Author Topic: SEC EDGAR Gurus (and financial programmers)  (Read 16865 times)

oddballstocks

  • Lifetime Member
  • Hero Member
  • *****
  • Posts: 2238
    • Oddball Stocks Blog
SEC EDGAR Gurus (and financial programmers)
« on: March 17, 2013, 06:22:48 PM »
I'm looking for a way to find a ticker for a stock if I already have a CIK. The SEC is CIK driven and I can't seem to find a link between the two. Does anyone know of a list that's updated frequently with a CIK and associated ticker?

I have already surfed the SEC's FTP server without luck.

If not any idea on how to get this programatically?

On a side note can somebody explain the SEC ascention numbering scheme?
The ultimate edge for bank investors: http://www.completebankdata.com


Hielko

  • Hero Member
  • *****
  • Posts: 1125
Re: SEC EDGAR Gurus (and financial programmers)
« Reply #1 on: March 17, 2013, 06:38:15 PM »
From a quick google search: http://www.jot.fm/issues/issue_2008_09/column2/index.html

This is how you can go from ticker to cik.

oddballstocks

  • Lifetime Member
  • Hero Member
  • *****
  • Posts: 2238
    • Oddball Stocks Blog
Re: SEC EDGAR Gurus (and financial programmers)
« Reply #2 on: March 17, 2013, 06:58:40 PM »
Thanks but I already have the CIK, I'm trying to get a ticker from the CIK.

The SEC has a master file updated nightly on their FTP server with every company and the associated CIK. But no where in anything (filings/XBRL) do they have the ticker listed, that's the problem.

I can get a list from NASDAQ but I'm left to string matching and it isn't very accurate. I get oddities like Apple Community Bank getting the ticker AAPL, and there are too many to manually look up in Yahoo finance by a human.
The ultimate edge for bank investors: http://www.completebankdata.com

compoundinglife

  • Hero Member
  • *****
  • Posts: 645
Re: SEC EDGAR Gurus (and financial programmers)
« Reply #3 on: March 17, 2013, 07:01:01 PM »
I'm looking for a way to find a ticker for a stock if I already have a CIK. The SEC is CIK driven and I can't seem to find a link between the two. Does anyone know of a list that's updated frequently with a CIK and associated ticker?

I have already surfed the SEC's FTP server without luck.

If not any idea on how to get this programatically?

On a side note can somebody explain the SEC ascention numbering scheme?

You could programatically get it by scraping the data off the edgar website. I usually use python for stuff like this but it could be easily adapter to other languages.
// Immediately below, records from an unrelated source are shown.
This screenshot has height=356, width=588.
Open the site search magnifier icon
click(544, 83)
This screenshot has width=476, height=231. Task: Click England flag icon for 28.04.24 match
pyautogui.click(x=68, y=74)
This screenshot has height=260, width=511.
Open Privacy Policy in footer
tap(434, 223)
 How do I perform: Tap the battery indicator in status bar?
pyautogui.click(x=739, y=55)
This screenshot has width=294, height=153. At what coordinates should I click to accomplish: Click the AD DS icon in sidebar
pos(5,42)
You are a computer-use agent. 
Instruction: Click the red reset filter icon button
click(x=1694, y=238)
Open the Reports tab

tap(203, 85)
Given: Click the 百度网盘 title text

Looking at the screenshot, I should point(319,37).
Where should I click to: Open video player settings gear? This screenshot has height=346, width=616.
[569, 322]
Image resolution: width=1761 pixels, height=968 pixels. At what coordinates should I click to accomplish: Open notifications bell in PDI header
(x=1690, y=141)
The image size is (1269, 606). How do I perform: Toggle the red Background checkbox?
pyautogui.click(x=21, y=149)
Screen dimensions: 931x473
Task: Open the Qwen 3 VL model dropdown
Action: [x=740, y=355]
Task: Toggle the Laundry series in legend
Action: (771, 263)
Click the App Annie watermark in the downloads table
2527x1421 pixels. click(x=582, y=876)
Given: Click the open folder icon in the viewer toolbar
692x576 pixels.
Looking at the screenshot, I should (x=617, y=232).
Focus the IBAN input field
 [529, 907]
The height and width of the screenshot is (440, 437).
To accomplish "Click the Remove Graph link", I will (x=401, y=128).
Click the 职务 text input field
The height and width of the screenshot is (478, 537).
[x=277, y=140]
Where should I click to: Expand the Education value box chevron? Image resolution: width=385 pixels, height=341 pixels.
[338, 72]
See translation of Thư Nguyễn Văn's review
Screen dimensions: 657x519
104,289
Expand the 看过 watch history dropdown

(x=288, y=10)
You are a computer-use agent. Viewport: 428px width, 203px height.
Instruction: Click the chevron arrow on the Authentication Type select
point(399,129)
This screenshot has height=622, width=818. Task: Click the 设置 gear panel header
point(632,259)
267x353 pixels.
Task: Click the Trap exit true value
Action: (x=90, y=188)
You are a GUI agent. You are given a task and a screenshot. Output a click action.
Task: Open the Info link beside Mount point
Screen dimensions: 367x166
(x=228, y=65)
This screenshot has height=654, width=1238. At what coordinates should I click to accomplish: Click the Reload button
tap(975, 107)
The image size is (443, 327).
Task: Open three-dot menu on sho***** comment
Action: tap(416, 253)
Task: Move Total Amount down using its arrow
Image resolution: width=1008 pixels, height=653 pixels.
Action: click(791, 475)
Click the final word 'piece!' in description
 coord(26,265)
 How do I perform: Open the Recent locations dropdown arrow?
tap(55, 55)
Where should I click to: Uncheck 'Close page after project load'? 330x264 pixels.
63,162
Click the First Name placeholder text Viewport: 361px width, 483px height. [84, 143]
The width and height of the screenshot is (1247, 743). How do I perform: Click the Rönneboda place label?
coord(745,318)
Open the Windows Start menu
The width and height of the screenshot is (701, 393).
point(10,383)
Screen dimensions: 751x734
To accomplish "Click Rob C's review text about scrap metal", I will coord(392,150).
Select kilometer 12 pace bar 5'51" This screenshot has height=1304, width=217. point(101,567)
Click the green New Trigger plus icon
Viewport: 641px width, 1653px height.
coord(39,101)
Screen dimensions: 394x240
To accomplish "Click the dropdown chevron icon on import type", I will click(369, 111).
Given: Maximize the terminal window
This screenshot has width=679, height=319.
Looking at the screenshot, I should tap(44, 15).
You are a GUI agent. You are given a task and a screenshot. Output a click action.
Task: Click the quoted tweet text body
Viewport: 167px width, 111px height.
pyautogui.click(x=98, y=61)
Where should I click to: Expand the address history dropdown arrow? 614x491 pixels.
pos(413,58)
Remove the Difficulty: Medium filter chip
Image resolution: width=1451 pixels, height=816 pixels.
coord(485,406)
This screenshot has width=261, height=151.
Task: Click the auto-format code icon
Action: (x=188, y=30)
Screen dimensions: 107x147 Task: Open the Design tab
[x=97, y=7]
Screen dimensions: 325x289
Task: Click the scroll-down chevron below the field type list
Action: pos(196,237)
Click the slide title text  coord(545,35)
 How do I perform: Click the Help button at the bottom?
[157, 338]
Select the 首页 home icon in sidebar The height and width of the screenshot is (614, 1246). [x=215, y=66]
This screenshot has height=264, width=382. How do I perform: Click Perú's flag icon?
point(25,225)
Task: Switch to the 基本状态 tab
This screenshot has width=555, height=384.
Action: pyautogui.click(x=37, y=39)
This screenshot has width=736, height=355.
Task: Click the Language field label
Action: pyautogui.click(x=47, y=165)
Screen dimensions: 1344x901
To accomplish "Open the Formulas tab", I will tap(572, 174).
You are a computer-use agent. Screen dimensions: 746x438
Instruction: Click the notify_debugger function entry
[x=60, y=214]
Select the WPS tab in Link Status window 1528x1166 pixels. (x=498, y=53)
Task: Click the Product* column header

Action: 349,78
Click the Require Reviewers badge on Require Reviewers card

This code (in python) takes the ticker in the variable "ticker" and the fetchs the company data page from edgar, parses out the CIK.

Code: [Select]
import urllib2
import time
ticker = 'BAC'
string_match = 'rel="alternate"'
url = 'http://www.sec.gov/cgi-bin/browse-edgar?company=&match=&CIK=%s&owner=exclude&Find=Find+Companies&action=getcompany' % ticker
response = urllib2.urlopen(url)


for line in response:
    if string_match in line:
        for element in  line.split(';'):
            if 'CIK' in element:
                cik = element.replace('&amp','')
                print cik

compoundinglife

  • Hero Member
  • *****
  • Posts: 645
Re: SEC EDGAR Gurus (and financial programmers)
« Reply #4 on: March 17, 2013, 07:02:49 PM »
I'm looking for a way to find a ticker for a stock if I already have a CIK. The SEC is CIK driven and I can't seem to find a link between the two. Does anyone know of a list that's updated frequently with a CIK and associated ticker?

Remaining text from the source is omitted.